→ **WHAT IS NEEDED**: An exact copy is required of the lines from the one with "800x392 pixels." through the last line of the material below, and of nothing else.

→ **INFORMATION SHOWN**:
------------------------

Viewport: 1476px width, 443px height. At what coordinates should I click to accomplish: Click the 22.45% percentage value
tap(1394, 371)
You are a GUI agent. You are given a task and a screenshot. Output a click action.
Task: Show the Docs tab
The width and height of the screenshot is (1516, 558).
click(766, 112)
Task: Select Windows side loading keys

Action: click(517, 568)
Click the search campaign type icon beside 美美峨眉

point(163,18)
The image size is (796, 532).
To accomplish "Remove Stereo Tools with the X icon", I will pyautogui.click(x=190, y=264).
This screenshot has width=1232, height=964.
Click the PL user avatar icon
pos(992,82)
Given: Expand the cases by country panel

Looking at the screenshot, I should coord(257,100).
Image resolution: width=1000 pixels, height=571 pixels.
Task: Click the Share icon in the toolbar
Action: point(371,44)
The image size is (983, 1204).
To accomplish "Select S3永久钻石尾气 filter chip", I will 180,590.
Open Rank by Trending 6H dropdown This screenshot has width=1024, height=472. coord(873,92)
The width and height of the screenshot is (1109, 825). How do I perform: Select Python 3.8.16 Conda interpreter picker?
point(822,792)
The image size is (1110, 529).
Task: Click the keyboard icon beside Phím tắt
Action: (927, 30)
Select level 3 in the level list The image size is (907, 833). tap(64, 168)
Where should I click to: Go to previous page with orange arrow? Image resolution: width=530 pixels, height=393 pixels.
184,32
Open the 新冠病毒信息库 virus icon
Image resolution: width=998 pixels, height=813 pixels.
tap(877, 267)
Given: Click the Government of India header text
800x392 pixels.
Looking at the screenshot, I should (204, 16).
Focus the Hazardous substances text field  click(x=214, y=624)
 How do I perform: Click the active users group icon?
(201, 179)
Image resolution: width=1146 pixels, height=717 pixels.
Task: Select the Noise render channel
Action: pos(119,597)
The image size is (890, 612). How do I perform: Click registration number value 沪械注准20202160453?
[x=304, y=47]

------------------------

→ **TASK RESPONSE**:
800x392 pixels.
Looking at the screenshot, I should (204, 16).
Focus the Hazardous substances text field  click(x=214, y=624)
 How do I perform: Click the active users group icon?
(201, 179)
Image resolution: width=1146 pixels, height=717 pixels.
Task: Select the Noise render channel
Action: pos(119,597)
The image size is (890, 612). How do I perform: Click registration number value 沪械注准20202160453?
[x=304, y=47]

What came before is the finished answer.